Description
Soft and tender Yogurt Muffins perfect for busy mornings or cozy afternoons, with endless mix-in options for flavorful variety.
Ingredients
Scale
- 1 ¾ cups whole wheat pastry flour
- 1 teaspoon baking powder
- ¼ teaspoon baking soda
- ½ teaspoon sea salt
- ½ teaspoon cinnamon
- 2 large eggs (at room temperature)
- 1 cup plain full-fat Greek yogurt (at room temperature)
- ¼ cup coconut oil (melted)
- ½ cup maple syrup (at room temperature)
- ¼ cup unsweetened almond milk (at room temperature)
- 1 teaspoon vanilla
- 1 cup chopped apples (plus more for topping)
- 1 cup chocolate chips (plus more for topping)
- 1 cup chopped strawberries (patted dry, plus more for topping)
- 1 cup blueberries (plus more for topping)
Instructions
- Preheat your oven to 400°F and place 12 paper or silicone liners in your muffin tin.
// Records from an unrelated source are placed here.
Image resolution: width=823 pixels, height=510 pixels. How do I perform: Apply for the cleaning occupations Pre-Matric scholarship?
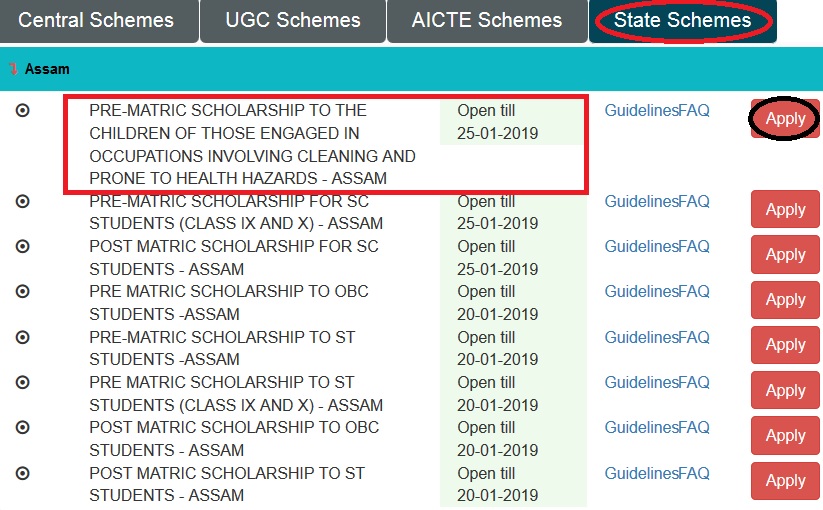[x=785, y=119]
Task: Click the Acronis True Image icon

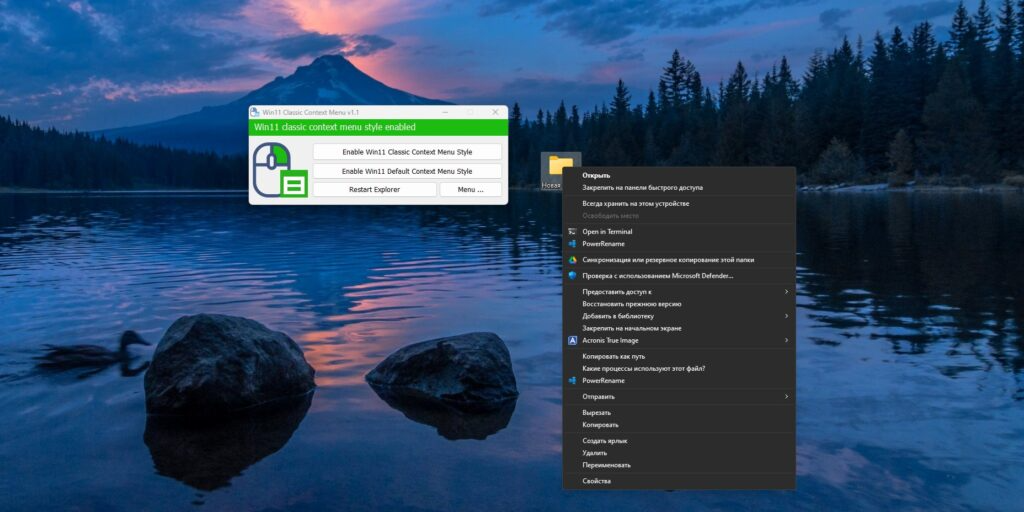Action: tap(573, 340)
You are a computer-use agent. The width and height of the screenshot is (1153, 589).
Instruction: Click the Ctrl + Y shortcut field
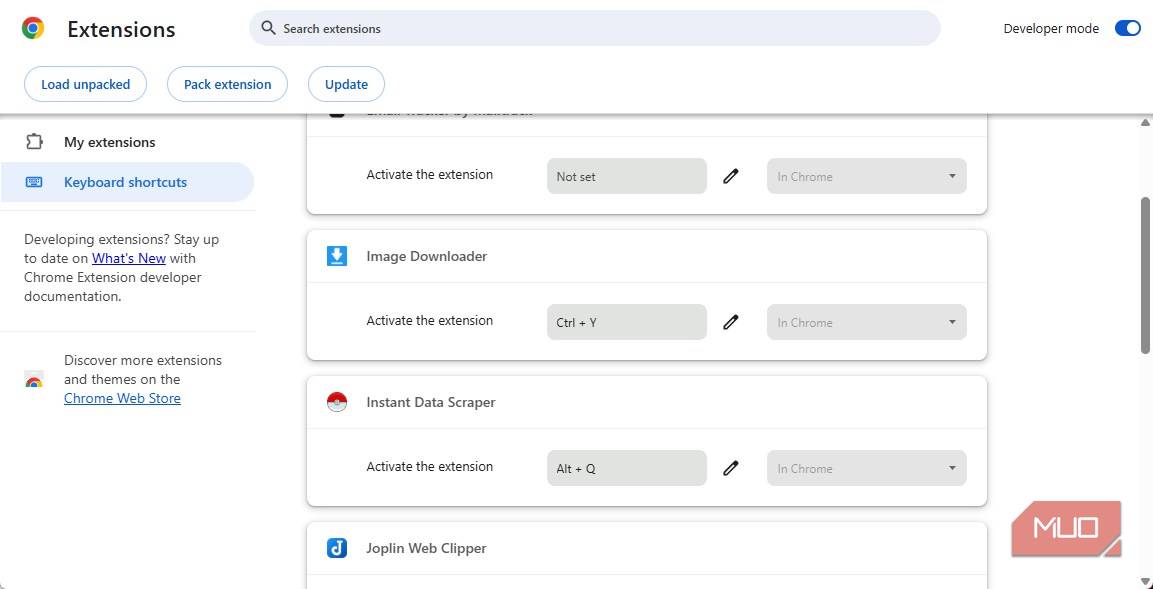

- Whisk together the whole wheat pastry flour, baking powder, baking soda, sea salt, and cinnamon until well combined.
- In a medium mixing bowl, whisk together the eggs, Greek yogurt, melted coconut oil, maple syrup, almond milk, and vanilla extract until smooth.
- Pour the liquid mixture into the bowl with the dry ingredients, stirring gently until just combined.
- Fold in your choice of mix-ins. You can divide the batter into quarters and add ¼ cup of each of the mix-ins (apples, chocolate chips, strawberries, and blueberries).
- Evenly divide the batter among the prepared muffin tin.
- Bake for 16-18 minutes or until a toothpick inserted into the center of a muffin comes out clean.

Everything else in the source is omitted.